Prejudice 4. Object-oriented databases are too complex to efficiently manage.
It depends. Indeed, a RDB is based on a limited set of universal operations, while an ODB needs specific "drivers" for each object class. However, all modern software is extensible, using the standard integration features. It is enough to implement such integrators in the core of an ODB, along with a few basic classes, so that all the rest could be added through third-party components (disposable when no longer needed). A properly organized ODB would be much faster than any RDB in the long run, since ODB processing time does not much depend on the complexity of query.
Changes in data organization are much more tractable in ODBs. In an SQL system, any rearrangement of the tables is a real headache, since all the queries must modified, and the users (or applied programmers) have to learn where the data they need is located in the new infrastructure. Sometimes, a trivial change (like allowing a lengthier key string) would raise almost insurmountable difficulties. In a hierarchical database, any change is transparent for the user, since data are separated from links, and the same fore-end organization can correspond to any back-end representation.
Prejudice 5. ODBs are not as scalable as RDBs.
It often said that high transaction volumes and user counts are incompatible with ODBs. This is a superficial opinion derived from the comparison of ODBs and RDBs in incomparable respects. As long as we compare the both approaches within the same functionality, any difference disappears. With RDBs, most workflow and presentation tasks are performed in an external manner, by the other software querying the RDB for data. To compare the performance of such systems with ODBs, we need to include these outer functions in comparison as well. As mere data store, that is, with simple data structures that do not assume any inside processing, ODBs are as scalable as RDBs. Both are equally inefficient when it comes to storing huge voluminous documents (e.g. multimedia); such records are much better to keep as separate files.
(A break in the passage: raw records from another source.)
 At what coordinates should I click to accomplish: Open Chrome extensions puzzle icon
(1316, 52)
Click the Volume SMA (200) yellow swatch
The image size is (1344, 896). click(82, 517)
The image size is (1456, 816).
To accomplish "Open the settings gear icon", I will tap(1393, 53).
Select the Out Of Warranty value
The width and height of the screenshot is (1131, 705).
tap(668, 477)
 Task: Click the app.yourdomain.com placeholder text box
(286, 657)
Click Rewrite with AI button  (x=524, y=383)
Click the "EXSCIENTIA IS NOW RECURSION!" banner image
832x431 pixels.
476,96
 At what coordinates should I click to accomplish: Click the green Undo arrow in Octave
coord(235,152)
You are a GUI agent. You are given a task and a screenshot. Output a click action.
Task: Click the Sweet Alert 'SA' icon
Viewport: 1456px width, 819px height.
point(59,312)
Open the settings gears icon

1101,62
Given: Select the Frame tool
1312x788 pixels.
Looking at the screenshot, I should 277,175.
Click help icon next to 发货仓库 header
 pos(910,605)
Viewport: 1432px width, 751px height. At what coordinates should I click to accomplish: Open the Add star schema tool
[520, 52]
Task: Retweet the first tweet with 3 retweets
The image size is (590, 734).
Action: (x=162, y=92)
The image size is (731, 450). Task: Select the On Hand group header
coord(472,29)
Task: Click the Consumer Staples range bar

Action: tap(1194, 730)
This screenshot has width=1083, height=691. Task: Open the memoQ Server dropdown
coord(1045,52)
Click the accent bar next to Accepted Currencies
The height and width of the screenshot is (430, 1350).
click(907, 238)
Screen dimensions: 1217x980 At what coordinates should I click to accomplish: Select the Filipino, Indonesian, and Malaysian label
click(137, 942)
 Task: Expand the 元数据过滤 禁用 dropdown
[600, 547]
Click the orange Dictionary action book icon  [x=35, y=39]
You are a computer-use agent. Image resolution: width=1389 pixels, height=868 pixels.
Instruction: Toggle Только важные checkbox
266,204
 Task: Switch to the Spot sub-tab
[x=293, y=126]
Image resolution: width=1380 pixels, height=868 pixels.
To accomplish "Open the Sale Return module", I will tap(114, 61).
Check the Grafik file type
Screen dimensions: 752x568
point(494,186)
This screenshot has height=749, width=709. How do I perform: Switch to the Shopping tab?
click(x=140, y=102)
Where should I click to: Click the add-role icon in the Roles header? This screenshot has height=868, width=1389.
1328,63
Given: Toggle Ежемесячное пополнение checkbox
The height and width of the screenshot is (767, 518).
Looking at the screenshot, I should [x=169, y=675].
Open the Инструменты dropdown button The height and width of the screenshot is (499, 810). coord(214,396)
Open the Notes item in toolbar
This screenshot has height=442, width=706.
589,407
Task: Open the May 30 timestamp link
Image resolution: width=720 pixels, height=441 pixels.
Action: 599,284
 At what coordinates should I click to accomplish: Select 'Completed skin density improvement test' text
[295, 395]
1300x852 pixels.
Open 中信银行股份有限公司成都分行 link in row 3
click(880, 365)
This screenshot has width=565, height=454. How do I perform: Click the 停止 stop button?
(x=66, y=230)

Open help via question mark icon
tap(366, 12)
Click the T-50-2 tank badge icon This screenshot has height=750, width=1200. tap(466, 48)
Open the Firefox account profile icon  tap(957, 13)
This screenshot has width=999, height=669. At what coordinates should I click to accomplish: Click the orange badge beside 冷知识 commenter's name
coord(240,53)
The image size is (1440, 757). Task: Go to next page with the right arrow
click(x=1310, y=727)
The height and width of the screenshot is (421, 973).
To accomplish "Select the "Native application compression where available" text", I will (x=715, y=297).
Separating data from its processing may be an advantage in one case and an obstacle in another. In an ideal (hierarchical) database, the level of separation would be controllable and adjustable to the application and the current operating environment.
Prejudice 6. ODBs are still far away, while RDBs are here at now.
This is a serious argument. Race for quick profit withholds software companies from innovative development. However, the pressure of objective necessity drives the market to more modularity, uniformity and flexibility; so far, these goals can be achieved by extending the traditional SQL based systems, that are going farther and farther from mere RDBs. Experimenting with new technologies in data and knowledge management, as well as new cooperation and workflow paradigms, is going on. Quite possibly, the breakthrough is near at hand, and it will soon be pushed into the market by one of the big players trying to seize the promising niche.